One of the most important attributes to keep in mind when considering a Chinook is their desire to be with you all the time. Think of being followed to the bathroom, through the house and out to get the paper. They don’t like being separated from you, alone, isolated and caged or left outdoors, each of which can trigger separation anxiety and emotional distress. If you’re not okay with being shadowed and followed frequently, check out some of our other breed profiles to find the right dog for you.
If you don’t mind the closeness and companionship of the Chinook, the other main consideration is the grooming.

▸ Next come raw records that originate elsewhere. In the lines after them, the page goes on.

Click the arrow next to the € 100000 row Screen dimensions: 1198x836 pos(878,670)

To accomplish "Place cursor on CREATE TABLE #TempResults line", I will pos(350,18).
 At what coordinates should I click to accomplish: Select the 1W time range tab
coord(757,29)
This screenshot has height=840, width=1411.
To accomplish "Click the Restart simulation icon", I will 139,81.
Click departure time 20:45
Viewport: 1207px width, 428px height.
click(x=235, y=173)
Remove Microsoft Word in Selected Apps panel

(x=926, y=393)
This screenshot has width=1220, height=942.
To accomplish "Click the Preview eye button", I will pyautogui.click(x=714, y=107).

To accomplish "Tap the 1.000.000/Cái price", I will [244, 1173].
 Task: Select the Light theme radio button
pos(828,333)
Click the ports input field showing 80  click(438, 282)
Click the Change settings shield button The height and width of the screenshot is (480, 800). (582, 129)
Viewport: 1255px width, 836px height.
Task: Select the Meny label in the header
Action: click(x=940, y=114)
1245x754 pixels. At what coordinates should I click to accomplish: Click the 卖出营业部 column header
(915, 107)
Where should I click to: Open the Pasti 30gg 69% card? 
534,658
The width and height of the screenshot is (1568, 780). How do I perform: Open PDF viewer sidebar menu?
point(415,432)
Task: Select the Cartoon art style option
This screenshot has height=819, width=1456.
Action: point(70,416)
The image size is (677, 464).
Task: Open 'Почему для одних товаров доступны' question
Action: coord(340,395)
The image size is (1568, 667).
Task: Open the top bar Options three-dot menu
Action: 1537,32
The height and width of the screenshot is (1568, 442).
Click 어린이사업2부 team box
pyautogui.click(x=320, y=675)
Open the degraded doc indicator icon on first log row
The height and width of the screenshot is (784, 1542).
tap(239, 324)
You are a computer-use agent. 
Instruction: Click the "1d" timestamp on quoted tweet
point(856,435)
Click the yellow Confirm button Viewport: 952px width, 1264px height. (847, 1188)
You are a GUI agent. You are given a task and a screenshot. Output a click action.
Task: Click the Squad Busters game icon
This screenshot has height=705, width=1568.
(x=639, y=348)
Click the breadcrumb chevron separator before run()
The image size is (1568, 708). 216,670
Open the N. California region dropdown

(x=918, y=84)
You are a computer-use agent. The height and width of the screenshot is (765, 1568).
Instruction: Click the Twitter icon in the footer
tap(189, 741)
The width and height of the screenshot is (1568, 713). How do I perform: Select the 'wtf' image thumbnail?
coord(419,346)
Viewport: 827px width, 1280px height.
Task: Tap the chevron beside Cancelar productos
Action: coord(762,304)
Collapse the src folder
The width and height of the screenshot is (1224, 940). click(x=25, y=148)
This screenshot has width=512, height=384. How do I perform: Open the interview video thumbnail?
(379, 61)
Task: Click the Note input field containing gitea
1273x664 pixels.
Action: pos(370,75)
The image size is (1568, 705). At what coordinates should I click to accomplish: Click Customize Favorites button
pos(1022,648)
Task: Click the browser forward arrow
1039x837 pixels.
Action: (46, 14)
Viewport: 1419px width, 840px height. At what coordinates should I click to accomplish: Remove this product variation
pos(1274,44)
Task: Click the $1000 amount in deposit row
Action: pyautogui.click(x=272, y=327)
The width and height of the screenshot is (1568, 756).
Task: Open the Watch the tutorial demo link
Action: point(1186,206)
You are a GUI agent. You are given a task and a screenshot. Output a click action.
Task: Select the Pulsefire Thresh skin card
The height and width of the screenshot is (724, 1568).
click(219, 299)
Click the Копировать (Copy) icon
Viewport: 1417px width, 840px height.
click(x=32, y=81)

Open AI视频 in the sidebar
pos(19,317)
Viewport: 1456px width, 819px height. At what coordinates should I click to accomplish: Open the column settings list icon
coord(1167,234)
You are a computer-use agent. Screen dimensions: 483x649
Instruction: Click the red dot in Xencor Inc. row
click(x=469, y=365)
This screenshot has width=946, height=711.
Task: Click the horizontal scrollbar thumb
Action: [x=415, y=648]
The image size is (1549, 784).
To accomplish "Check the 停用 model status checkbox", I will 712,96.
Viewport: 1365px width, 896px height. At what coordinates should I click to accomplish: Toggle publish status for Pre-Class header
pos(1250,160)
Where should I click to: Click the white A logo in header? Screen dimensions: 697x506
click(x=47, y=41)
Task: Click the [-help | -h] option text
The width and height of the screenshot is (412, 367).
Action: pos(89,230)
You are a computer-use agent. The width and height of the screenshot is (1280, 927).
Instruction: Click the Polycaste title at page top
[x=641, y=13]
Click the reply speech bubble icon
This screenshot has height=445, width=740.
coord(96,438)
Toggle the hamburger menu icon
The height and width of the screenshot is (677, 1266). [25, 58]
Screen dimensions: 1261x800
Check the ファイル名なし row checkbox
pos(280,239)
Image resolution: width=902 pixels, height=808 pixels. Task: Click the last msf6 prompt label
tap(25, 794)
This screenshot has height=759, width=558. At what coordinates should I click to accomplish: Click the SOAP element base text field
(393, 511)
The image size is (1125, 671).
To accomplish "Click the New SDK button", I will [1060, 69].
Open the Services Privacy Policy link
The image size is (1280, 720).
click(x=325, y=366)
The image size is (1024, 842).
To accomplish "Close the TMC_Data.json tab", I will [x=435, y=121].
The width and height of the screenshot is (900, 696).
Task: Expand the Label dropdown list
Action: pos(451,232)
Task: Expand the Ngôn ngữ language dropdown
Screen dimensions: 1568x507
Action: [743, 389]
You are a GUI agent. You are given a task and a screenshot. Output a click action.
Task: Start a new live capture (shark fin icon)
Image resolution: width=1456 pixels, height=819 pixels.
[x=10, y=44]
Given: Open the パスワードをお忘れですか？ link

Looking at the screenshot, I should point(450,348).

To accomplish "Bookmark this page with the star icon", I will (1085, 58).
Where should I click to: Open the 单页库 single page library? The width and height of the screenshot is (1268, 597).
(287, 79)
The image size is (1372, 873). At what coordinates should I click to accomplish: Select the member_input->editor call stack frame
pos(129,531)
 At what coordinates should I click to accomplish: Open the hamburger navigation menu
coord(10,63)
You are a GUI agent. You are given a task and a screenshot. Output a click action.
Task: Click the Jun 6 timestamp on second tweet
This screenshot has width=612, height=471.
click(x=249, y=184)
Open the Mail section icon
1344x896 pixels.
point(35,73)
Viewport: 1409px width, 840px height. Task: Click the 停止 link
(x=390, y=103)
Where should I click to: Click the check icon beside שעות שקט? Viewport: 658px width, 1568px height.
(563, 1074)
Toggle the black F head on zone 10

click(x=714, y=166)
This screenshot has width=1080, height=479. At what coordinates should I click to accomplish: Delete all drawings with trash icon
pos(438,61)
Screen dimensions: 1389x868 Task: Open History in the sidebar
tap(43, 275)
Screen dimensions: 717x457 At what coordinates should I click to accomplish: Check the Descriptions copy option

This can be minimal or require a lot of maintenance depending on the dog’s individual coat; unless you obtain an adult Chinook, you may not know what you’re in for until the dog grows up. Some grooming will be required from time to time regardless, so being prepared for this is a good approach.
Chinooks are great family dogs who get along great with children and other non-canine pets. They are friendly and non-aggressive, so they do not make good guard dogs. They can be prone to excessive shyness, so socialization is a must. Their high intelligence can make them a challenge at times, and training is strongly recommended. Daily walks are a necessity, and Chinooks can fare well in apartment life if exercise is provided. If the above recommendations sound like things you are willing to do, the Chinook might be the perfect dog for you.
Adopt, Don’t Shop
Shelters and rescues house purebred animals often, so start your search with these using our adoptable dog search. If you choose to purchase a Chinook through a breeder, please make sure they do not show any signs of operating a puppy mill. Ask to meet the dog’s parents and see any health records or tests that may have been performed on the parents and the dog you are adopting.